Claude realizou uma busca por brechas de segurança no Firefox e identificou mais de 20 problemas.
Claude encontra vulnerabilidades graves no Firefox
A incorporação de inteligência artificial aos procedimentos de segurança digital tem mostrado resultados positivos. Em uma parceria entre a Anthropic e a Mozilla, o Claude foi usado para conduzir uma análise de segurança no navegador Firefox.
Em duas semanas, o chatbot conseguiu localizar 22 vulnerabilidades. Dessas, 14 foram classificadas como de alta gravidade.

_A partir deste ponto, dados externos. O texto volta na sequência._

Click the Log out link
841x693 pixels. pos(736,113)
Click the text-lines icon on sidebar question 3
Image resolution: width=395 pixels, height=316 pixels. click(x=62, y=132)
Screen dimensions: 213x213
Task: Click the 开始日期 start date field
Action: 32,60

A escolha do Firefox para a pesquisa teve um motivo específico. Segundo a Anthropic, o navegador foi selecionado por ser um projeto de código aberto, reconhecido por sua sofisticação e por estar entre os mais examinados e protegidos do mundo. Essa característica o torna um bom exemplo para medir a eficácia da IA na descoberta de falhas.
A empresa usou o Claude Opus 4.6, começando a inspeção pelo motor JavaScript do Firefox. Depois, a avaliação se estendeu a outras partes do código. Essa abordagem permitiu uma investigação completa do sistema, em busca de fragilidades que poderiam ser exploradas por agentes maliciosos.
Conforme a Anthropic divulgou em um comunicado, o Claude Opus 4.6 se mostrou eficaz na identificação de vulnerabilidades. No entanto, sua habilidade de criar programas para explorá-las não teve o mesmo sucesso.
A equipe da empresa investiu cerca de US$ 4 mil (aproximadamente R$ 21 mil) em créditos de API na tentativa de desenvolver provas de conceito para as brechas descobertas. Desse esforço, apenas dois casos resultaram em provas de conceito funcionais.
A maioria das vulnerabilidades encontradas no Firefox já foi corrigida na versão 148, lançada em fevereiro. Algumas falhas específicas só serão resolvidas na próxima atualização.